Citron Research's Andrew Left has a new short target and he says some of the company's practices are the "definition of evil."
Left announced his short position Thursday on Chemours (CC) on Twitter. The company emerged last June as a result of DuPont (DD) spinning off its performance chemicals business. Shares of the company are up 65% this year and are priced around $9; however, the company has a long way to go before it reaches its high of $22.25, which was achieved on the day of its initial public offering.
Left argued in his report that Chemours was "set up for bankruptcy" and that the purpose of the spinoff was for DuPont to "rid itself of the black hole of environmental liabilities that will drag down the company for years if not decades to come."

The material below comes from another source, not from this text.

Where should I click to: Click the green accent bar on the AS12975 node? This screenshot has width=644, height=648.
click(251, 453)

"I feel almost guilty making the stock market commentary when it's a much bigger issue than that," Left said in an interview with Real Money.

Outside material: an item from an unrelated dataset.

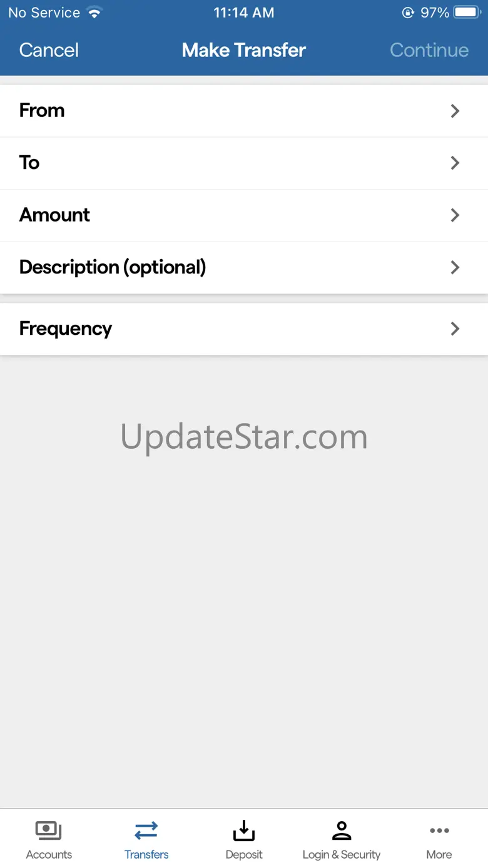Viewport: 488px width, 868px height.
Task: Switch to the More tab label
Action: [439, 854]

The liabilities Chemours could face are tied to cases brought against DuPont in which plaintiffs say they developed cancer and other diseases from PFOA, a chemical used in the production of Teflon, which was found in the drinking water near DuPont's plants in West Virginia. As part of the terms of the spinoff, Chemours agreed to indemnify DuPont for payments resulting from the cases.
"There's real people here," Left said.
Chemours said in a statement released Thursday that it "strongly refutes" claims made in Citron Research's report. The company also said it has taken "swift and decisive action" to strengthen its liquidity position. Representatives from Citron did not immediately respond to requests to comment on the ongoing litigation and environmental concerns raised in Left's report.

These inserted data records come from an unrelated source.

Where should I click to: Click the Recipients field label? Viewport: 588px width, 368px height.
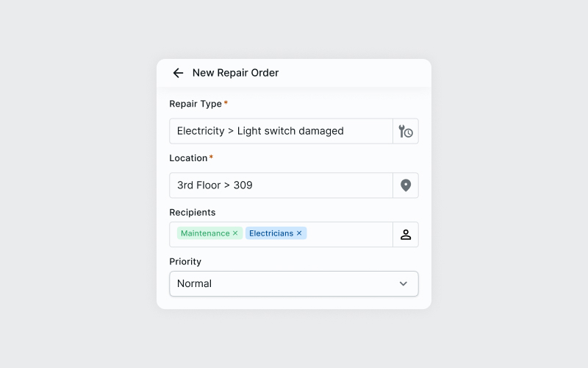193,213
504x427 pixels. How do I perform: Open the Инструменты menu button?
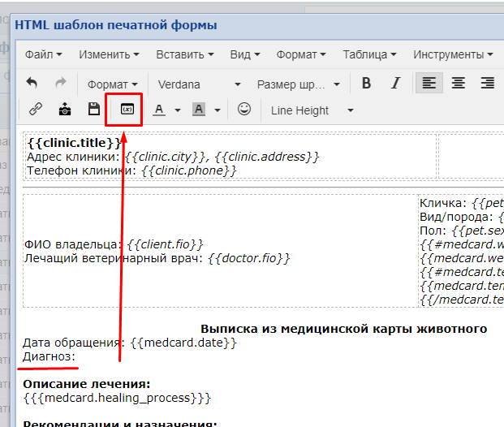(453, 54)
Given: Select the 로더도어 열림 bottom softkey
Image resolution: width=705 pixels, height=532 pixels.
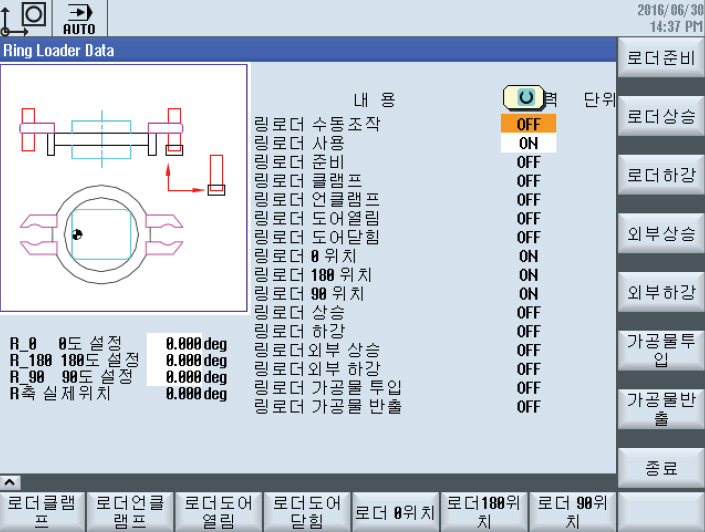Looking at the screenshot, I should tap(219, 511).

The extent of the liabilities resulting from PFOA-related claims is unknown, but Wall Street analysts place the figure around $500 million, Left wrote. In its first-quarter filing with the Securities and Exchange Commission, Chemours said that as of March 31, there were approximately 3,500 lawsuits filed in various federal and state courts in Ohio and West Virginia and that "the majority of the lawsuits allege personal injury claims associated with high cholesterol and thyroid disease from exposure to PFOA in drinking water." In the same filing, the company said it, "through DuPont, denies the allegations in these lawsuits and is defending itself vigorously."
Left also raised questions about the company fighting the mounting claims against it. Once "you fight them and you don't give these people any money at all, it's just evil," Left said.